Modules can refer to portions of the computer program and/or the
processor/special circuitry that implements that functionality.
[0034] Processors suitable for the execution of a computer program
include, by way of example, both general and special purpose
microprocessors, and any one or more processors of any kind of
digital computer. Generally, a processor will receive instructions
and data from a read-only memory or a random access memory or both.
The essential elements of a computer are a processor for executing
instructions and one or more memory devices for storing
instructions and data. Generally, a computer will also include, or
be operatively coupled to receive data from or transfer data to, or
both, one or more mass storage devices for storing data, e.g.,
magnetic, magneto-optical disks, or optical disks.
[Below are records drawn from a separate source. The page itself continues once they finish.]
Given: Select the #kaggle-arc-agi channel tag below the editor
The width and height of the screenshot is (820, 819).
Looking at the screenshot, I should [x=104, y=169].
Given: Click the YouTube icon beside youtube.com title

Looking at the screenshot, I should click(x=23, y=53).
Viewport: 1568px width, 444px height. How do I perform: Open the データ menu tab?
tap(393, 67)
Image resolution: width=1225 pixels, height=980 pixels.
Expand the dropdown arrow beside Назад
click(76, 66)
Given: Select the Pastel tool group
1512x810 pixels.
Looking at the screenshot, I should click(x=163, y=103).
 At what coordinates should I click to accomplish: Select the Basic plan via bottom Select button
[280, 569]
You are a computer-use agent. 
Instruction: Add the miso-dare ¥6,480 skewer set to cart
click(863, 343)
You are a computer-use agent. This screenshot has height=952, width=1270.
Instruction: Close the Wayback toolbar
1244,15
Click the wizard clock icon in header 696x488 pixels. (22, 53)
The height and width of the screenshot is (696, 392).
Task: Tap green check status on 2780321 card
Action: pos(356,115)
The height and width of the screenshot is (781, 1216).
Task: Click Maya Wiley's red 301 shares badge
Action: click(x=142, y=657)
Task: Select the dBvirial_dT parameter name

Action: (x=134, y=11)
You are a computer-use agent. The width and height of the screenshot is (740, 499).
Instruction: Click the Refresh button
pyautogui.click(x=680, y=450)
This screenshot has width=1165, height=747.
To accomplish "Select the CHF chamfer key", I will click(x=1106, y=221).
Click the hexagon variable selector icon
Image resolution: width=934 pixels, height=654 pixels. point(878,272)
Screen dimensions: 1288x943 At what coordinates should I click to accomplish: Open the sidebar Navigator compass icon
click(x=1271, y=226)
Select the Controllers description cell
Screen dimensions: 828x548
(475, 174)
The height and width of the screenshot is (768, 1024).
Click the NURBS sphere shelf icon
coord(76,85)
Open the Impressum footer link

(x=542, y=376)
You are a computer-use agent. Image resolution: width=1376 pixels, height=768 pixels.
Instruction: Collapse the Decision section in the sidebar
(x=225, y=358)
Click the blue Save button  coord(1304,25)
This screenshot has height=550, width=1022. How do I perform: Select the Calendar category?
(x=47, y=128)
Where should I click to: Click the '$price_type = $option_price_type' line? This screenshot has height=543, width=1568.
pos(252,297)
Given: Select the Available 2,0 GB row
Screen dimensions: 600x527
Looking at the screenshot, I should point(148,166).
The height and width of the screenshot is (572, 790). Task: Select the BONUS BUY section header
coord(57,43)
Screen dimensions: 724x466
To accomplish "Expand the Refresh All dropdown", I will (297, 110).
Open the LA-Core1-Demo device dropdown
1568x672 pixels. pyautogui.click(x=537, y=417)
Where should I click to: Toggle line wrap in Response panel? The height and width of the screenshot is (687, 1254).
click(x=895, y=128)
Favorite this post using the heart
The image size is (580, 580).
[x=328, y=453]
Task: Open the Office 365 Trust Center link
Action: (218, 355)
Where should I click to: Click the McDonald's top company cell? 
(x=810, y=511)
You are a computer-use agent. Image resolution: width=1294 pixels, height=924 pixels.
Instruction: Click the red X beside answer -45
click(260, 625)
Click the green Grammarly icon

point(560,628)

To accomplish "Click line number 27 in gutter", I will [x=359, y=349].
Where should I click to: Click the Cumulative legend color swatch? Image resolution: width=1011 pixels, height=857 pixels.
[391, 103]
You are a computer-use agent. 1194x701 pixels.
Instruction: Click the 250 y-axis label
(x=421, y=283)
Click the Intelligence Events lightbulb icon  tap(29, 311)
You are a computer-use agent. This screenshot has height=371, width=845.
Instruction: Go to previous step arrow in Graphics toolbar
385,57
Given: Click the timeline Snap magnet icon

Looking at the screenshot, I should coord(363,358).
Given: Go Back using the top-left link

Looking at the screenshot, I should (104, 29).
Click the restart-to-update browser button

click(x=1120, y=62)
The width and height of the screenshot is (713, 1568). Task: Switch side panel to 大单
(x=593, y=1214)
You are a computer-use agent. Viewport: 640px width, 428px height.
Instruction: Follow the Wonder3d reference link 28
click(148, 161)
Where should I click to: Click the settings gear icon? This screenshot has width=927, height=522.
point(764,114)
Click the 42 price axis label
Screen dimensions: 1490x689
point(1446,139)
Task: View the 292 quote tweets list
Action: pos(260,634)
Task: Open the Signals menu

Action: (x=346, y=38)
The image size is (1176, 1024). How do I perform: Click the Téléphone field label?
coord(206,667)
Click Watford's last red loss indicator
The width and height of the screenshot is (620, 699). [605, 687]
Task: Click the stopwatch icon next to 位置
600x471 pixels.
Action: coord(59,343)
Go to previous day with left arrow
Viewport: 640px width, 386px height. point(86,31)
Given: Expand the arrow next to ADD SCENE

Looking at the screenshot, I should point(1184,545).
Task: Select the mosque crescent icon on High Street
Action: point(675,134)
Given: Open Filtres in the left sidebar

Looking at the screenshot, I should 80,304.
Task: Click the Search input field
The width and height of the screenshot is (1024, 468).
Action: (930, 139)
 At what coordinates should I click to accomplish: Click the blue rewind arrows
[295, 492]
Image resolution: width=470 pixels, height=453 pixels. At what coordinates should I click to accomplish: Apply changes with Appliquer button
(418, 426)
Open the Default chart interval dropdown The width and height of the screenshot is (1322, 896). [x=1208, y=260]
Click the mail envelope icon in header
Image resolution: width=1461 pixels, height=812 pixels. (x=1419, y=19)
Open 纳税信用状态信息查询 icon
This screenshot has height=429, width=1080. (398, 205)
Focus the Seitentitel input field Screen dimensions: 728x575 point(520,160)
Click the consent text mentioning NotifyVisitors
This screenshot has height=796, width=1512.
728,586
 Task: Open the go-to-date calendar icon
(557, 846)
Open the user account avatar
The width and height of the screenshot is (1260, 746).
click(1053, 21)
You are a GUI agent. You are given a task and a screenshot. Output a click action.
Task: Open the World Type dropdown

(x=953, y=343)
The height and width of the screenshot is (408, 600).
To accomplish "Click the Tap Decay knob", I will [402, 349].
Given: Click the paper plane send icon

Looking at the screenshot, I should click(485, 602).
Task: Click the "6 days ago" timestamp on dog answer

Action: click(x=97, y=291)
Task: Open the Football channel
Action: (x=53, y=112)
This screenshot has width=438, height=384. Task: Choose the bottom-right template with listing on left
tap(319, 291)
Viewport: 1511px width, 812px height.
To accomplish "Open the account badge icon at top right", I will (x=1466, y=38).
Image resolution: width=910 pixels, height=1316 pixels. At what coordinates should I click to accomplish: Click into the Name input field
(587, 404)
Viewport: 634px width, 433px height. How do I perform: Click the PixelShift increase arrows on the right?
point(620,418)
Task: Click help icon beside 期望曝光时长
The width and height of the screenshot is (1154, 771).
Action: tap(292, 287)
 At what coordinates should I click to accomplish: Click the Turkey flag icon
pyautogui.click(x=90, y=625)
Information
carriers suitable for embodying computer program instructions and
data include all forms of non-volatile memory, including by way of
example semiconductor memory devices, e.g., EPROM, EEPROM, and
flash memory devices; magnetic disks, e.g., internal hard disks or
removable disks; magneto-optical disks; and CD-ROM and DVD-ROM
disks. The processor and the memory can be supplemented by, or
incorporated in special purpose logic circuitry.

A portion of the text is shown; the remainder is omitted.